|I had a good Mother’s Day weekend. Saturday, I spent with one half the family. We went to town and shopped. I do my grocery buying once a month following lunch at some preferred restaurant. We combined this with other shopping, which includes a new action figure for Chuckie, as payment for his terrific help. He always insists that he doesn’t expect anything, but I always insist that he deserves it.
It isn’t easy going shopping with me. There’s the matter of folding and unfolding my walker, helping me into and out of the car, getting me an electric riding cart in the various stores, and walking around with me helping me load the basket.
Not only does he help get me into a chair or booth at the restaurant, he gets me back on my feet and onto my walker, after helping me put on my coat. Somehow, I never can manage to find the second sleeve. He always carries my ten ton purse on his shoulder until we’re back in the car.
Once home, he helps his mom carry all my bags into the house, and then puts the groceries and additional stuff away in proper places.
All the goings on at various stops invoke lots of comments from clerks and other customers, all to the effect that he is a remarkable kid. I couldn’t have better care from a paid personal attendant, who wouldn’t be half as entertaining and amusing during the whole routine.
Last weekend, everything was done in pouring rain and wind so gusty it blew the umbrella he was trying to hold over my head, completely inside out. Fortunately, neither he nor I mind getting wet. When I fuss that he’s getting soaked, he always assures me that his hooded sweatshirt is keeping him dry. It’s a good thing I have never minded getting doused in a rainstorm. It actually does not bother me, which is good because it’s pretty darned hard avoiding it when you have to use a walker. You’re not going to quality for a NASCAR race, that’s for sure.
Sunday, I spent the day with the other, much older grandchildren who cooked me a favorite meal and rented a movie for us to watch together. The meal was great; the movie was not.
They were thoughtful and rented a film they thought I would really like, knowing how much I like Broadway musicals. They picked up Phantom of the Opera. Ordinarily this would have been a good choice.
They were aware of the bad reviews the film had received; with almost unanimous critical boos and hisses, but decided to see it anyway, cautioning me not to compare it to the New York stage cast. I said I would be an audience with an open mind, which snapped shut after the first half hour of one of the worst performances I have ever seen or heard.
Mind you, the sets and costumes were very good. Unfortunately, the acting, singing, and dancing were very bad. I was raised on Broadway fare and I can tell. It would have been a thousand times better if performed by the Waterville Summer Theater group at which I marveled during the 1980’s. The Cloutiers, who produced the musicals, chose all the big hits, including South Pacific, Sound of Music, Music Man, Damn Yankees, and Annie. They went to New York City to select cast members and came back with remarkable talent.
I have no idea where they scraped up the miserable cast for the movie, but I can safely bet that none of them had ever appeared in a good road company production. I think the producers paid so much for the costumes, the sets, and the orchestra they could only afford bottom of the barrel singers, actors, and dancers so called.

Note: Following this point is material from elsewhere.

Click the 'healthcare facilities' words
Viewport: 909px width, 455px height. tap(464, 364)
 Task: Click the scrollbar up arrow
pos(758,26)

The male lead was the worst of the lot. He didn’t sing, he shouted. At one miserable point when he had to go for a high note, the sound he made caused one family dog to yelp in pain, and the other to fall down on his side. The other half of the family had also rented the movie. It was especially hard on Katie, who had seen the show on Broadway. Chuckie, who loves musical theater, had been driven out of the viewing room after a short period of time, left his Lego’s in the other room at the Phantom’s big moment, asking, “What in the name of Heaven was that?”
My granddaughter, Claire, who had been planning to go to Boston to see the show on the stage, declared, “I’m not going.” I love musicals and I love opera, and this is neither.”
Despite the dubious entertainment and the storm, I had a wonderful Mother’s Day.